The UCLA Broad Stem Cell Research Center seeks qualified applicants on an ongoing basis. When positions are available in BSCRC affiliated laboratories and partner departments, centers, and institutes they will be listed on this page.

UCLA-UCI Alpha Stem Cell Clinic Coordinator Please apply to this job posting here.

Join the scientists, physicians and administrators at UCLA’s stem cell center and assist in building a program that helps bring cutting-edge stem cell therapies to patients.


The UCLA-UCI Alpha Stem Cell Clinic (ASCC) is a first-of-its-kind collaboration between two of the leading stem cell centers in California: the Eli and Edythe Broad Center of Regenerative Medicine and Stem Cell Research at the University of California, Los Angeles, and the Sue & Bill Gross Stem Cell Research Center at the University of California, Irvine. The ASCC Coordinator will be primarily responsible for the coordination of administrative and data activities conducted within the ASCC, under the direction of the ASCC program manager. This position is an excellent opportunity for a motivated individual to assist a new and dynamic team working towards translating stem cell research into novel treatments for a wide range of diseases.


In 2014, the UCLA-UCI ASCC was one of three clinics (alongside City of Hope and UC San Diego) funded through a five-year, $8M grant from the California Institute for Regenerative Medicine (CIRM), the state's stem cell agency. These three Alpha Clinics comprise the CIRM Alpha Stem Cell Clinic Network.  

The UCLA-UCI ASCC accelerates stem cell clinical trials by providing comprehensive coordinated resources, education and services to eligible stem cell clinical trials.
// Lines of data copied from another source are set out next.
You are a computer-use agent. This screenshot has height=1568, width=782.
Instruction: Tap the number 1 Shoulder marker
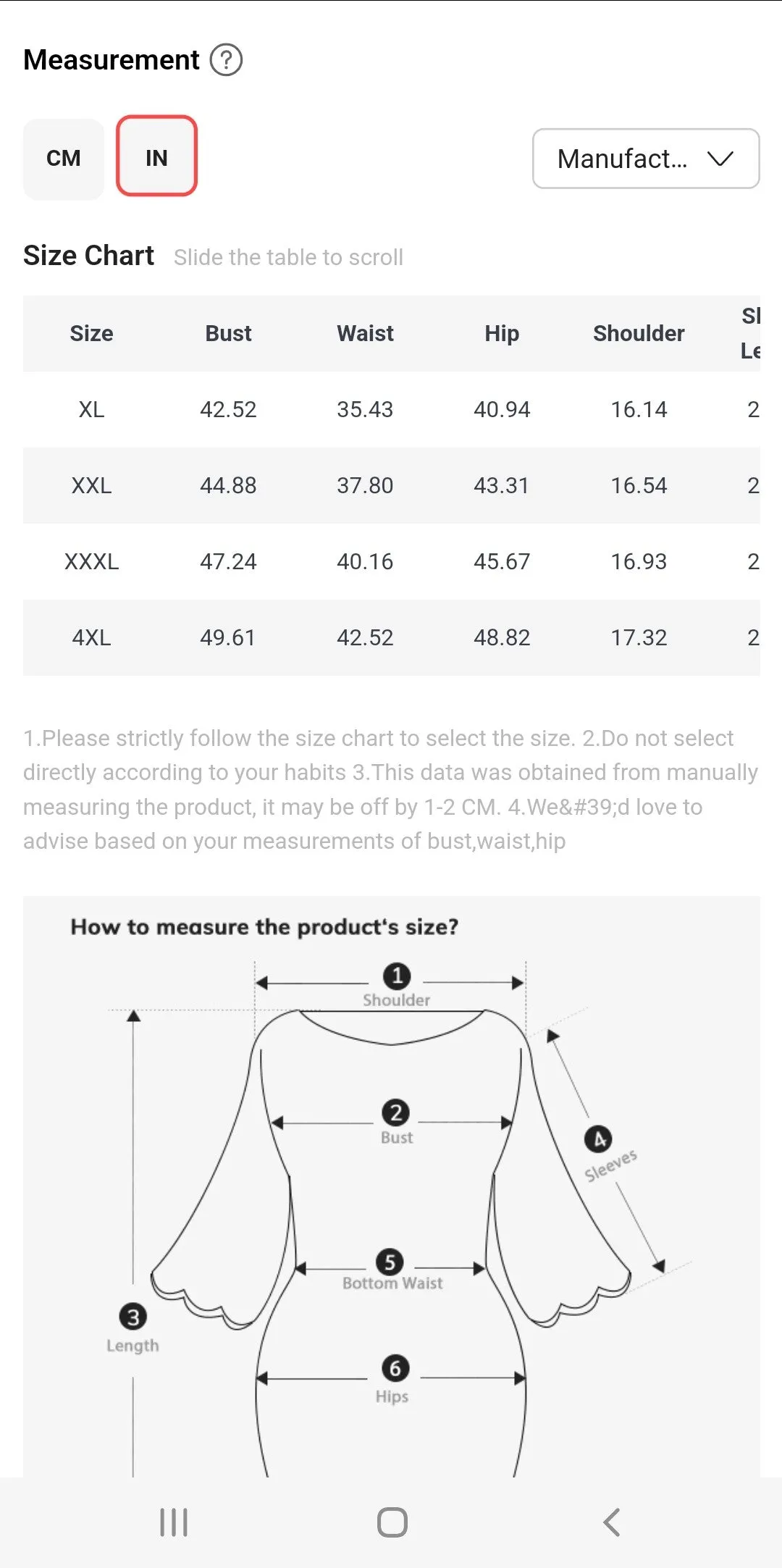tap(397, 976)
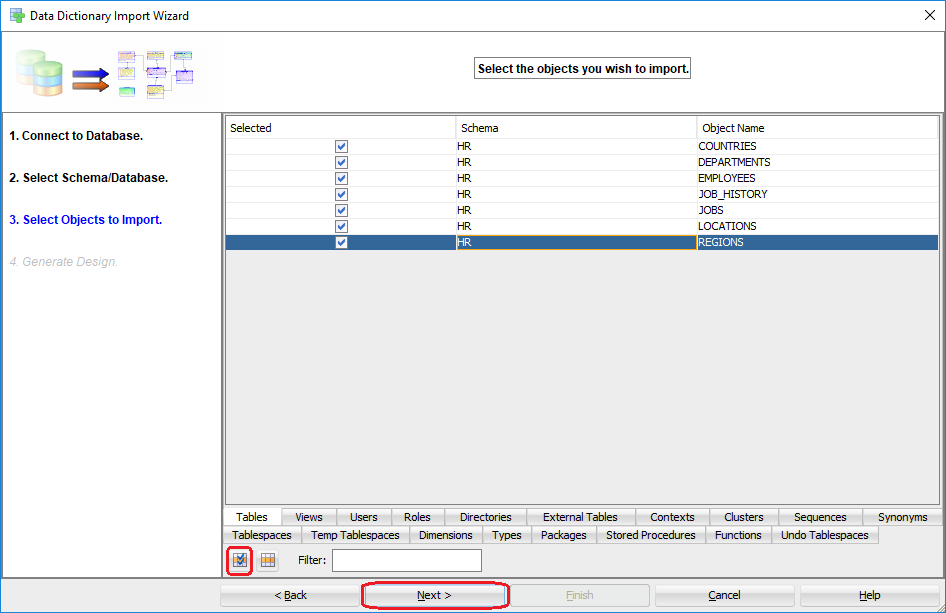Switch to the Tablespaces tab
Screen dimensions: 946x613
(x=261, y=535)
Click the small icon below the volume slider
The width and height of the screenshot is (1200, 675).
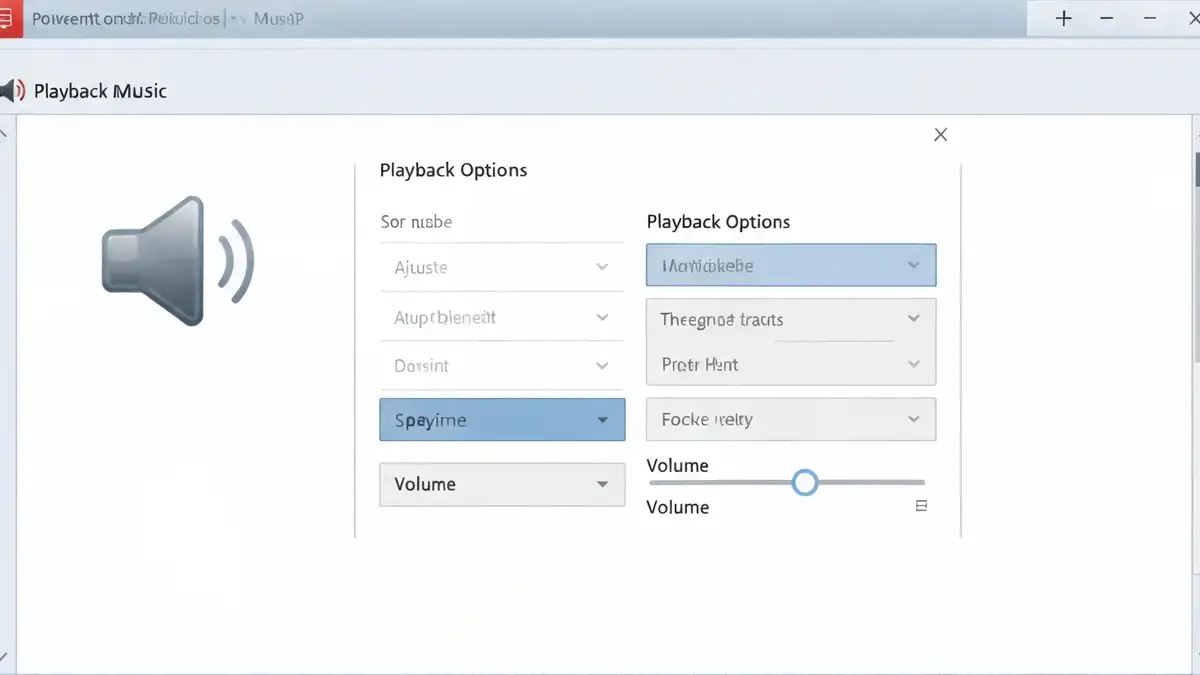click(922, 506)
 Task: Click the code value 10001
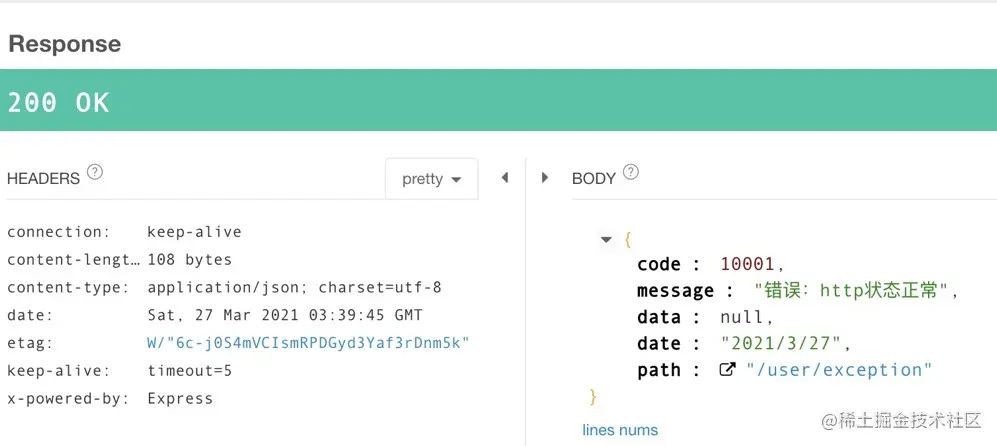click(x=747, y=264)
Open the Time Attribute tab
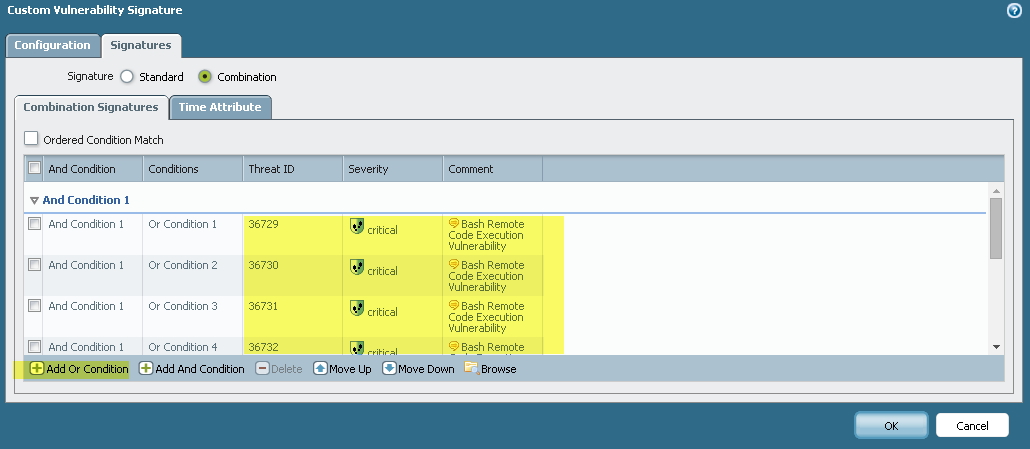 coord(220,107)
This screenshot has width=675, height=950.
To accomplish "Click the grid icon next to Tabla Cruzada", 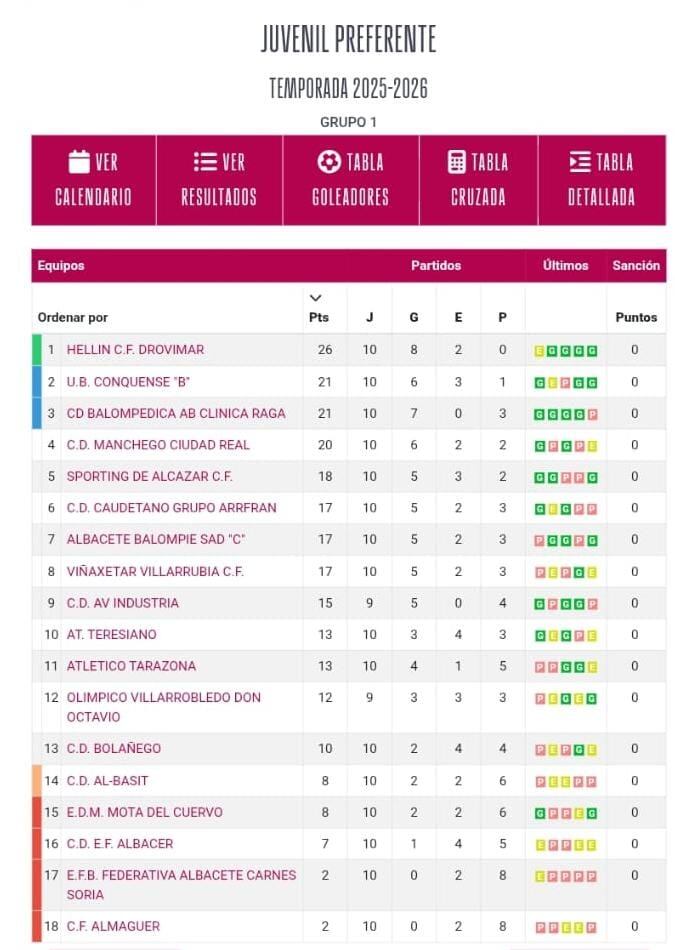I will tap(455, 161).
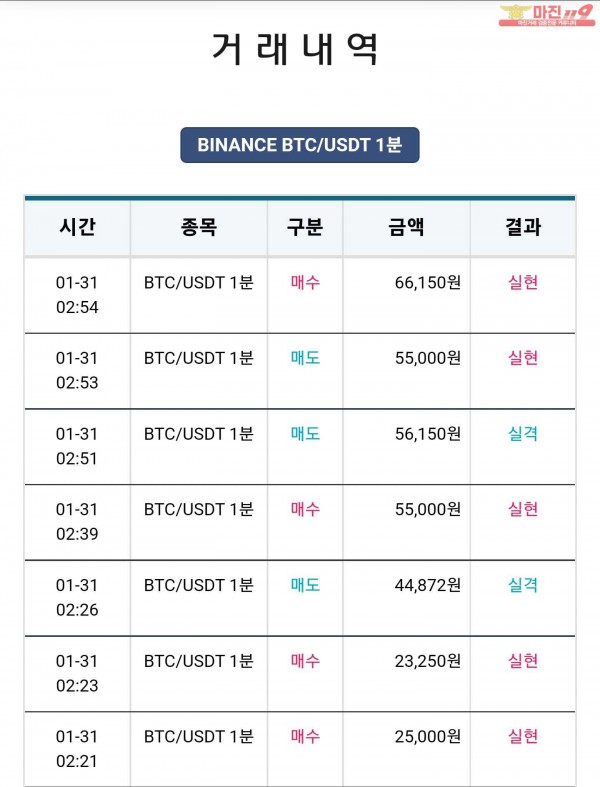Click the BINANCE BTC/USDT 1분 button
This screenshot has height=787, width=600.
tap(299, 144)
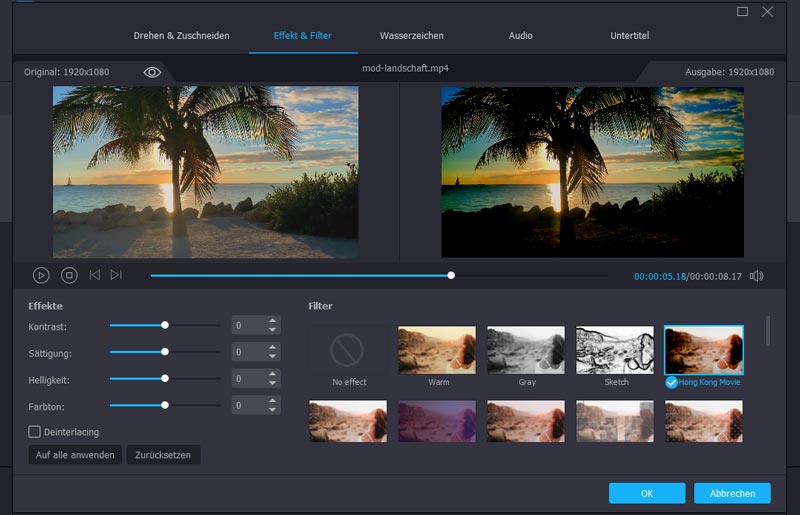Screen dimensions: 800x515
Task: Click the Farbton slider handle
Action: [x=165, y=405]
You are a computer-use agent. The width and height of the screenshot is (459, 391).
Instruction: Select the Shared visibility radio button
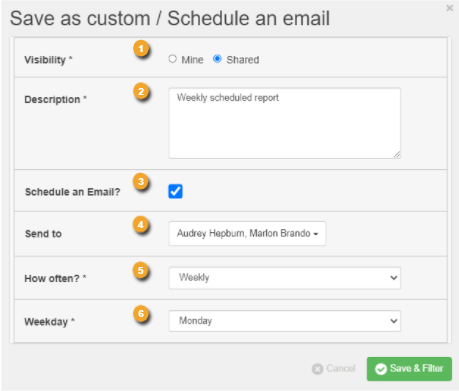click(217, 59)
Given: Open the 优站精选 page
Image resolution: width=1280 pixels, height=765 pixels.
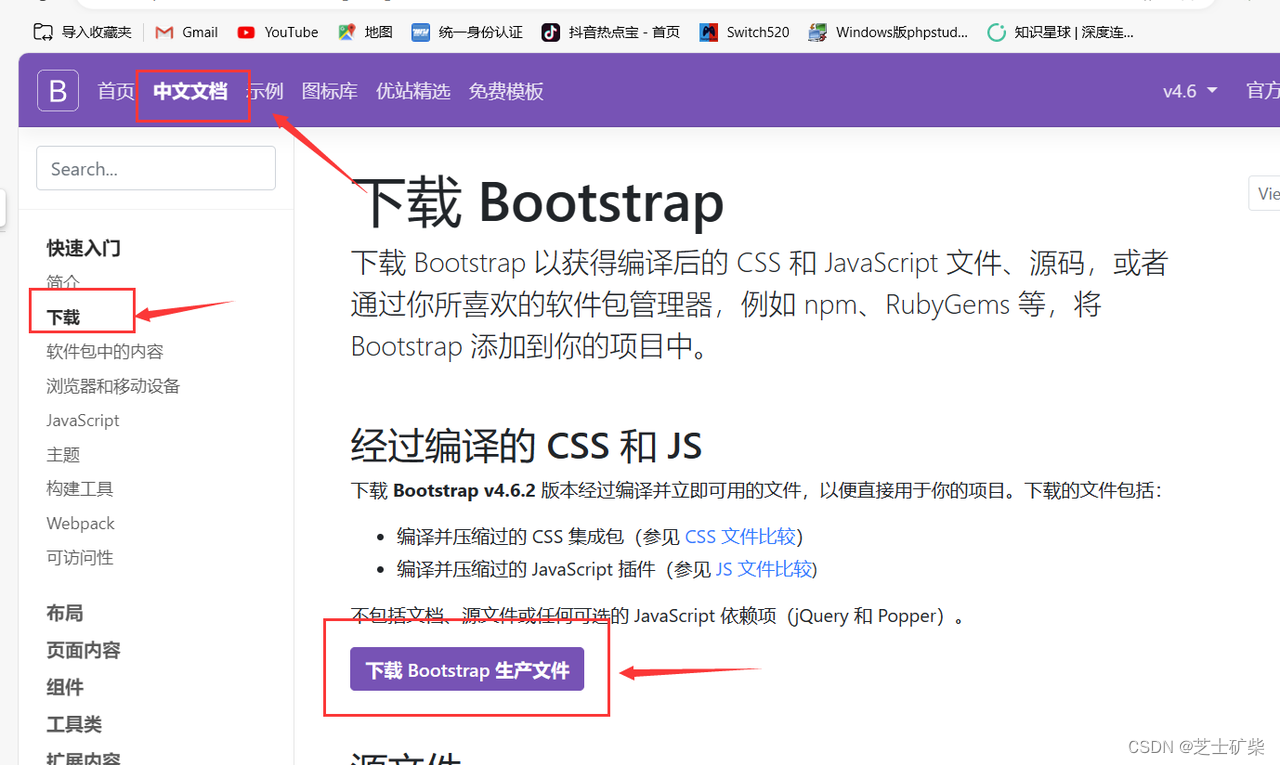Looking at the screenshot, I should 413,90.
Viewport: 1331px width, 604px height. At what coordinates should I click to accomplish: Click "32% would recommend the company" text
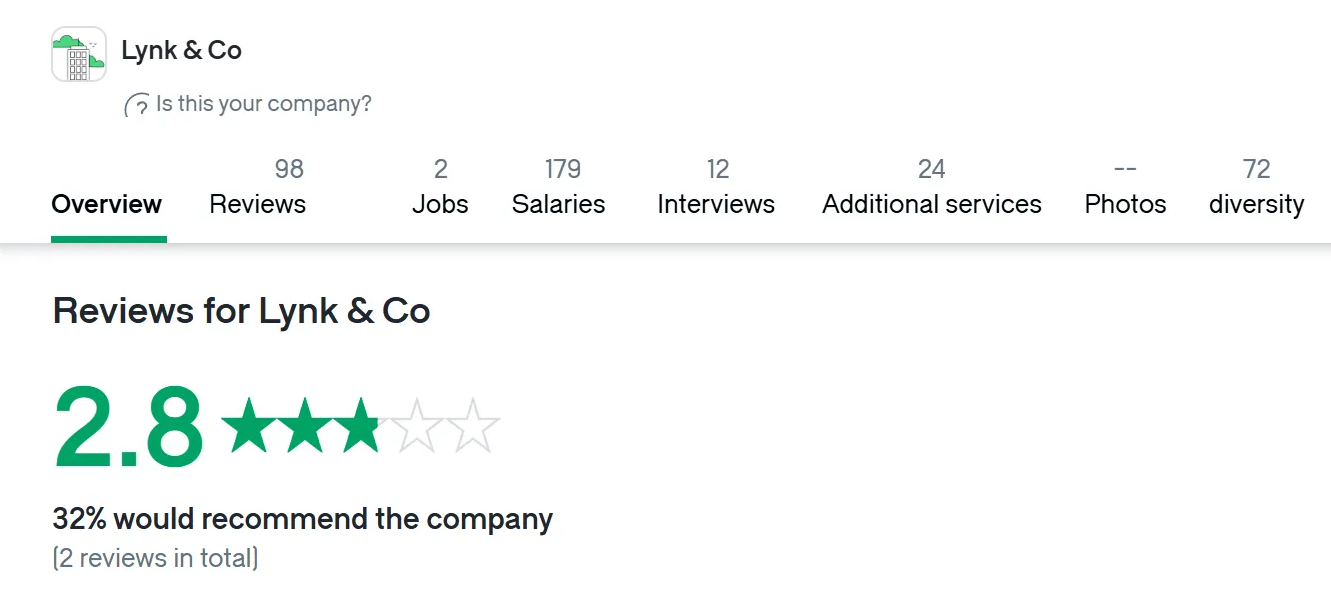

The ASCC supports regulatory, administrative, patient safety, and evaluation activities for individual trials, and develops best practices to benefit all stem cell trials.


  • Bachelor's degree in science, health, public health, or social sciences
  • 3-5 years of experience in roles of increasing responsibility with team building experience.
  • Understanding of the clinical research process as it pertains to clinical trials and studies, i.e., compliance procedures and processes, data management, patient care management, etc.
  • Good working knowledge of "good clinical practices" for clinical research as defined by the FDA.
  • Demonstrated professional skills to effectively communicate in English with investigators, staff, nurses, sponsors, etc., both orally and in writing, including the generation of original correspondence, grant applications, and reports, using correct grammar, syntax and punctuation.
  • Demonstrated ability to work accurately with attention to detail and high level of analytical and creative problem-solving to research solutions by way of identifying applicable departmental and university resources to solve problems.
  • Demonstrated skill prioritizing multiple assignments and achieving high productivity and work quality under rigid deadlines in a fast-paced environment.
  • Ability to attend off-site meetings and conferences.
  • Ability to work flexible hours to meet study deadlines and requirements.